Updated on 05 April 2010

From the Lib-Lab pact of 1977 to Ramsey MacDonald's 1924 minority Labour government, the United Kingdom is no stranger to hung parliaments.

Ted Heath's pre-election party political broadcast, 1974 (Getty)

1997
In April 1992 John Major’s Conservatives won the general election with a majority of 21. But by February 1997 the Tories had lost their majority as the result of by-election defeats, deaths, political defections and the withdrawal of the whip to nine Eurosceptic MPs.

The general election was announced on 18 March, to be held on 1 May.

1977-78
The October 1974 general election had given Labour an overall majority of three and a majority of 42 over the Conservatives.

By 1977 Labour had regularly to draw on Liberal support in order to govern.

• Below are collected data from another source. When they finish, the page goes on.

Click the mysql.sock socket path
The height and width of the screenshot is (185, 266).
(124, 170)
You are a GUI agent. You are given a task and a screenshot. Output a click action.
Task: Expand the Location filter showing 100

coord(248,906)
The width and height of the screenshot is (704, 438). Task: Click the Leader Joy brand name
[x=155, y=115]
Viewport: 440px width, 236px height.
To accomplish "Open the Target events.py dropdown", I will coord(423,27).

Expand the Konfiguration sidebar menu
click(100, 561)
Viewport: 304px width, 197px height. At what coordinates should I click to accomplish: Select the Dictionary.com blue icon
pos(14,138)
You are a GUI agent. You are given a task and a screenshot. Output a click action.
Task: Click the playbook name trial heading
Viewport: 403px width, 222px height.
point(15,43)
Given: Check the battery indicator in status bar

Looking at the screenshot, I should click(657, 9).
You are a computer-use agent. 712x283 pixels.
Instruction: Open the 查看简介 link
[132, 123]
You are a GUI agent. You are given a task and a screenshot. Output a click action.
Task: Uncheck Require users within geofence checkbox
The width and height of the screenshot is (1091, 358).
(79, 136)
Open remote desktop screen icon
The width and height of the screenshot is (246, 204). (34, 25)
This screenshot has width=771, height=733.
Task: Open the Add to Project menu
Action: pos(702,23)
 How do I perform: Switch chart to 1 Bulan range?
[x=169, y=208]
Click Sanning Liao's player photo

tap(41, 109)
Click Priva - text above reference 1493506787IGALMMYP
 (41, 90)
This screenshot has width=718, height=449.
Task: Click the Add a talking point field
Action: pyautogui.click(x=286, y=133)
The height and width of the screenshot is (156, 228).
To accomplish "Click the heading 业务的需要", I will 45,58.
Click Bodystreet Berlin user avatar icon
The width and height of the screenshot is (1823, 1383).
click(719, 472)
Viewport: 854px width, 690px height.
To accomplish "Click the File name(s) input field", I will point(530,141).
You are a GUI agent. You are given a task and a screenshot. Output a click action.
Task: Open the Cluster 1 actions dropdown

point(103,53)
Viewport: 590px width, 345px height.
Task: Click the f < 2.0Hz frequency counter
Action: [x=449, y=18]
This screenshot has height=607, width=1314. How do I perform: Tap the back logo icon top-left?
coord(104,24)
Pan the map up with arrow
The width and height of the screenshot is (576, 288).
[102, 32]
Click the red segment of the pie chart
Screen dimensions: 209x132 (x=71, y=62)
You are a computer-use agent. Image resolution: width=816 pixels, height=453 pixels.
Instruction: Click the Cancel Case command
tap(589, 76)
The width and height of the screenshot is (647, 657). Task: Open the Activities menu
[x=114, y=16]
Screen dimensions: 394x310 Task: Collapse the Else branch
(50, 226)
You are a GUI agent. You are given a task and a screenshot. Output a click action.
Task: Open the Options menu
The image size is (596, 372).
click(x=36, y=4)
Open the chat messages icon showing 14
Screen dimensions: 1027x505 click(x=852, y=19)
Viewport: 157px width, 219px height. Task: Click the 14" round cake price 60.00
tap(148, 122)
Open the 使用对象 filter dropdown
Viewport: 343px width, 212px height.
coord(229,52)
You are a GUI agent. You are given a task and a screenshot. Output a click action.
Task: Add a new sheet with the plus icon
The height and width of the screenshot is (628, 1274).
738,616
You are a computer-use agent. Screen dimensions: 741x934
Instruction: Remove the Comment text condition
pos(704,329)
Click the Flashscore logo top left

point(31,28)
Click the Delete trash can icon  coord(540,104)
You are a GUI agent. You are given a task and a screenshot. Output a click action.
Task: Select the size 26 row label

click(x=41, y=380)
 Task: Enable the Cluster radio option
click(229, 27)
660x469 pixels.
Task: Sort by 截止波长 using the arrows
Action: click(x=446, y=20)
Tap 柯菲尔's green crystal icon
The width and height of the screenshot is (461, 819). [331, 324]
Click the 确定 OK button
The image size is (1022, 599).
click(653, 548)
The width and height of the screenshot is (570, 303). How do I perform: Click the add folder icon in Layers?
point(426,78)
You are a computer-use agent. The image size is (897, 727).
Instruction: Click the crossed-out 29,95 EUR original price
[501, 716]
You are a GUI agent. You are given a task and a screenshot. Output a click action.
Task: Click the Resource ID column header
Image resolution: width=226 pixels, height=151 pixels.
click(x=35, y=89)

Discussions between Labour and the Liberal party in March produced the Lib-Lab pact, based on agreement on a series of issues.

Liberal leader David Steel announced the end of the pact in May 1978, saying it had achieved its objective of providing political stability.

Read more from Channel 4 News on hung parliaments
- Hung parliament in the balance in 2010
- Brown could lose and still be PM
- Minority governments, coalitions and pacts
- What’s so bad about a hung parliament?

1974
In the February election, Edward Heath’s incumbent Conservative government lost its overall majority, polling 297 seats to Labour’s 301. Over the weekend following the election, Heath tried unsuccessfully to negotiate an agreement with Jeremy Thorpe’s Liberal party.

Heath resigned on the Monday and was replaced as prime minister by Labour’s Harold Wilson, who governed with a minority government until October of that year.

1929-31
Labour, having secured 289 seats against the Conservatives 260, ruled for two years in a minority government with the Liberals. In 1931 the economic crisis then prompted the formation of a government of national unity until 1935.

1924
Labour’s Ramsay MacDonald takes office at the head of a Labour-Liberal minority government (Labour won 191 seats in the December 1923 general election, the Liberals 151, and the Conservatives 258), which functioned until it lost a confidence vote in October 1924.

1910
Liberal minority government supported by Irish Nationalist and Labour MPs (until 1915)

1895
Conservative/Liberal Unionist coalition (until 1905)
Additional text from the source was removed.